校長が出張旅費不正受給 17件で2万2770円、三重県教委が処分検討

【記者会見で出張旅費の不正受給を発表し、陳謝する県教委の担当者ら=県庁で】

三重県教委は11日、県立かがやき特別支援学校(津市大里窪田町)の東直也校長(59)が出張旅費を不正に受け取ったと発表した。実際には行かなかった出張で旅費を請求するなどし、平成27年11月から昨年10月にかけて17件の2万2770円を不正に受給。東校長は「罪悪感はあったが、これぐらいなら良いと思った」と話しているという。県教委は東校長の処分を検討する方針。

県教委によると、学校関係者が昨年10月、県教委に情報を提供して発覚。県教委が過去5年の出張を調べると、特別支援学校伊賀つばさ学園(名張市美旗町)の校長時代を含む計17件の不正受給が見つかった。

うち五件は、事前に計画しつつも実際には行かなかった出張の旅費を請求していた。出張の出発先や帰着先を「学校」とすべきところを「自宅」と偽り、実際より多くの旅費を受け取ったケースもあった。

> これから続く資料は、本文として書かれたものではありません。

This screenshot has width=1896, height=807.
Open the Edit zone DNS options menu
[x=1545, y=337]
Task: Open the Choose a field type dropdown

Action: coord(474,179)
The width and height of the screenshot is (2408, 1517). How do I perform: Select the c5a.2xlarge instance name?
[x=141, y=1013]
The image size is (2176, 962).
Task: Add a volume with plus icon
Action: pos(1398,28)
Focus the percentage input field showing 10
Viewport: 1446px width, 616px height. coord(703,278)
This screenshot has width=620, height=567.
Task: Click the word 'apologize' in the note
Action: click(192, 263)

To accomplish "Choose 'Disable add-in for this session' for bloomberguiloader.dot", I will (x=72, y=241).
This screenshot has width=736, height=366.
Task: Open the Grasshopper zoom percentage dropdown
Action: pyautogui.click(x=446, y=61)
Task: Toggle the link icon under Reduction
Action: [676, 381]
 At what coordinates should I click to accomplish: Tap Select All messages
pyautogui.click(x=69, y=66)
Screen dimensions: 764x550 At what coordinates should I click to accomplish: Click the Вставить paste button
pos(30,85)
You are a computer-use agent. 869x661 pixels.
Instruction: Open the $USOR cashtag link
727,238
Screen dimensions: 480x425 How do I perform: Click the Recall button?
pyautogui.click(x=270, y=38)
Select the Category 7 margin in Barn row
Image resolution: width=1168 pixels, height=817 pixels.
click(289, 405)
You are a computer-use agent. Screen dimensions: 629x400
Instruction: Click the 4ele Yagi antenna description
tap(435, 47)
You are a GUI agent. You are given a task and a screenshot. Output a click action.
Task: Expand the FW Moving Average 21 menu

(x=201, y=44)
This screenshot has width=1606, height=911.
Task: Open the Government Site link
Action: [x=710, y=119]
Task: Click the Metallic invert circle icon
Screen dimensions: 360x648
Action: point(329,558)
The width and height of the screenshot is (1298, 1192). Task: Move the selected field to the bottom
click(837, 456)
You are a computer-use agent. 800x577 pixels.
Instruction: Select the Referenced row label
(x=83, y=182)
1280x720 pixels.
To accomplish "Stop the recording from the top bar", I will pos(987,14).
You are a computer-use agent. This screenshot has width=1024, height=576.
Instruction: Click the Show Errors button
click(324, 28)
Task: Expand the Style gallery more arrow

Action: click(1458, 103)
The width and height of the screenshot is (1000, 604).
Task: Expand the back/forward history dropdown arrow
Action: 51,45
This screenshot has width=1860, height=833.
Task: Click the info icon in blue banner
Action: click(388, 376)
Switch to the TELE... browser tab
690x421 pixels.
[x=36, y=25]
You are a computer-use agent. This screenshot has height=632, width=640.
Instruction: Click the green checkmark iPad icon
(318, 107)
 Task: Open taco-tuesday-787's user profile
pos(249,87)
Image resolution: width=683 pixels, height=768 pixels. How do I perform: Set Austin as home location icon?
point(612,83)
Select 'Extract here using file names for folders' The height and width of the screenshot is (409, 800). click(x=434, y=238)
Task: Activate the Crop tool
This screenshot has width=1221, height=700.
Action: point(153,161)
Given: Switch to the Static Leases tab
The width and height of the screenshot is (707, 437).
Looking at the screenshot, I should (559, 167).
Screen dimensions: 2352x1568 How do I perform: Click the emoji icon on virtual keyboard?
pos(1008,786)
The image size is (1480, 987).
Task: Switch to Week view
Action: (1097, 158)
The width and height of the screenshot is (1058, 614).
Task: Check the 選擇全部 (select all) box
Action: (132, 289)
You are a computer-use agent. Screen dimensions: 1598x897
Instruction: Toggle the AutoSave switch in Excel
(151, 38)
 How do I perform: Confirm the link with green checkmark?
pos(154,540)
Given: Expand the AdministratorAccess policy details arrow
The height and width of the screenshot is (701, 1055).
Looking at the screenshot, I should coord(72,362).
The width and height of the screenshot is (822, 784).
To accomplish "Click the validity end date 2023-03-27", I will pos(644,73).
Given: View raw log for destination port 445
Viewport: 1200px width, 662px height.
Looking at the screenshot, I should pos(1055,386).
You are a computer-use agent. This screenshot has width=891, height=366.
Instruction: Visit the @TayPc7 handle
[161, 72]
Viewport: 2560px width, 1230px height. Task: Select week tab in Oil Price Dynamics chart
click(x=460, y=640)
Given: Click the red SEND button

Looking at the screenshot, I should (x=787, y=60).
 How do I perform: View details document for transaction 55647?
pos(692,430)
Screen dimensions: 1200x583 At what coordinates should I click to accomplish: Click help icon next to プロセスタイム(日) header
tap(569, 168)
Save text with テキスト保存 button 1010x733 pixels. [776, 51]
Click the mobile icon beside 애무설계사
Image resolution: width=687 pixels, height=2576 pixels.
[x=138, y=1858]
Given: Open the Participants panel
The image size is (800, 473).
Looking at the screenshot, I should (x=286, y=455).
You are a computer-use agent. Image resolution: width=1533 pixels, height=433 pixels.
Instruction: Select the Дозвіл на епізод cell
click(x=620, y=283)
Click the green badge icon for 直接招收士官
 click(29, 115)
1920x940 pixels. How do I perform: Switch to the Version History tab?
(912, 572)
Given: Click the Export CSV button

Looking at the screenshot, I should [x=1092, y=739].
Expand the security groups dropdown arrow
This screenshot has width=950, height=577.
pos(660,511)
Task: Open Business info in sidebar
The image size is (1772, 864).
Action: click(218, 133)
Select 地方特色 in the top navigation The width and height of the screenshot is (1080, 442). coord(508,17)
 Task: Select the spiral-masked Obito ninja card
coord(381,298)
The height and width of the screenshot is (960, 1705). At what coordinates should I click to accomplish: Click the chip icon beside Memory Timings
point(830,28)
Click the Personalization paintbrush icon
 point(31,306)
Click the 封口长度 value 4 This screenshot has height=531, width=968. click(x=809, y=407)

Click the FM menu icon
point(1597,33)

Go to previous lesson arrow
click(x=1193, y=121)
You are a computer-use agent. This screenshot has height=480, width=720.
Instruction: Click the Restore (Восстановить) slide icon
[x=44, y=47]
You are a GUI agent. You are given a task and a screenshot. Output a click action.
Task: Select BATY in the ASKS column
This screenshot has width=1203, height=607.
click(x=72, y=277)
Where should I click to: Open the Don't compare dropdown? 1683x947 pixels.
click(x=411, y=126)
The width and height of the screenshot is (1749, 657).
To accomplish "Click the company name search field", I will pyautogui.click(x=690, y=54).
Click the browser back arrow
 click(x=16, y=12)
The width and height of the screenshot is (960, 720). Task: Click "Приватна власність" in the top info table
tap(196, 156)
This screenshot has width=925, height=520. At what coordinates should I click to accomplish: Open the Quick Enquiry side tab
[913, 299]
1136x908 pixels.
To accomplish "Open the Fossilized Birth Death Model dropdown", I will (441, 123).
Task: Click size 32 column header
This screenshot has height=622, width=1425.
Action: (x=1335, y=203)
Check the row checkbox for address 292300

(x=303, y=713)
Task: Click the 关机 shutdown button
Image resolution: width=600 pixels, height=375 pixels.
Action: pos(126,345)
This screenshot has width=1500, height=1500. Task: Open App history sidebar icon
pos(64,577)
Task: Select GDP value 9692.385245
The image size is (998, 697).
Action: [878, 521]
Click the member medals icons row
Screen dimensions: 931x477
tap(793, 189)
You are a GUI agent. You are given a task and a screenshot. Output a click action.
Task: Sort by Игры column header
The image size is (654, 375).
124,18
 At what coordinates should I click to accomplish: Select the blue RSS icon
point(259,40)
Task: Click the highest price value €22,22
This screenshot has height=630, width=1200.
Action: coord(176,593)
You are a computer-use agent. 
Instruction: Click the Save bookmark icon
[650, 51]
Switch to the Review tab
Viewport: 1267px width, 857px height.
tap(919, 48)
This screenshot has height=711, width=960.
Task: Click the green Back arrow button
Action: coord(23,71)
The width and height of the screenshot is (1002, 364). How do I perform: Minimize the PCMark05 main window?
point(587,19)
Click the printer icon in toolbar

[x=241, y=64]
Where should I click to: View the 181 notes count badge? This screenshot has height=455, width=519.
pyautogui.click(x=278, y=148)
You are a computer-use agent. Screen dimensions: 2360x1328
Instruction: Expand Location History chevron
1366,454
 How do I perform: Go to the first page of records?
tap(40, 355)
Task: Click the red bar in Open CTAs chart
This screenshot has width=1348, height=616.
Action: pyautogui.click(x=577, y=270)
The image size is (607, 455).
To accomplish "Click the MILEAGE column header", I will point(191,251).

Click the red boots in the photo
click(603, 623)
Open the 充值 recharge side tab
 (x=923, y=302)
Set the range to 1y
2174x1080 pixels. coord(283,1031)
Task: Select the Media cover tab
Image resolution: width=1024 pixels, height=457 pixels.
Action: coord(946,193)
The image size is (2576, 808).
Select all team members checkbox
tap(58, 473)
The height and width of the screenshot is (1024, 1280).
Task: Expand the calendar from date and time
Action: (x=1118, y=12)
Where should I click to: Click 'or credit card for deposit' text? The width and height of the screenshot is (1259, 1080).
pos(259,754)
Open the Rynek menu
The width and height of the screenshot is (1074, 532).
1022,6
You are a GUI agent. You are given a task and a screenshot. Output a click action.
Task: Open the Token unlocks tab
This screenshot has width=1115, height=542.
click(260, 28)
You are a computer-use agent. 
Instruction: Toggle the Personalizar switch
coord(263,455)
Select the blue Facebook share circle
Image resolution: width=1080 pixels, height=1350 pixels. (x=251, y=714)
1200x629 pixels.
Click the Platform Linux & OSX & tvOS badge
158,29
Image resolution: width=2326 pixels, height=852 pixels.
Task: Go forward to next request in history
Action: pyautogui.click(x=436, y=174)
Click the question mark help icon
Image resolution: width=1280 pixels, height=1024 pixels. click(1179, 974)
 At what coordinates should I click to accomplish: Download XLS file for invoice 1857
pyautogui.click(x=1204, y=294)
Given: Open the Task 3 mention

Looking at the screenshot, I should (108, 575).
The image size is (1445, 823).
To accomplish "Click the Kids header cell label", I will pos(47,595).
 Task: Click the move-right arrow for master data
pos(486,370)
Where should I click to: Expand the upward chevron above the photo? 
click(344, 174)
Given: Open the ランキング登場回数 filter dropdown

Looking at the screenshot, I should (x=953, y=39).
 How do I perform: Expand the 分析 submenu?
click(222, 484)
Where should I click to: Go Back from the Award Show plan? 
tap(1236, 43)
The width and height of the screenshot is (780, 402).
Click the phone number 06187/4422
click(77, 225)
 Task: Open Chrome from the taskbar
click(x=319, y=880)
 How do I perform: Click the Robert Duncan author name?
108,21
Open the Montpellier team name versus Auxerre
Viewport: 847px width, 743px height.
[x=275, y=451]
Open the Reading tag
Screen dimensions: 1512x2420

東校長は特別支援学校の教諭として昭和60年4月に採用され、平成30年4月から現職。不正に受け取った出張旅費は全額を県教委に返金した。七日から病気休暇を取得しているという。

東校長は県教委の聞き取りに対し、不正に受給した出張旅費を「小遣いの足しにした」と説明。「これぐらいの金額なら出張の取り消しや修正をしなくても良いと思った」と話しているという。

県教委の梅村和弘次長は記者会見で「職員らを監督する立場にある校長の行為が学校教育への信頼を著しく損なった」と陳謝。告発については「不正を認めて全額を返還したため、考えていない」と述べた。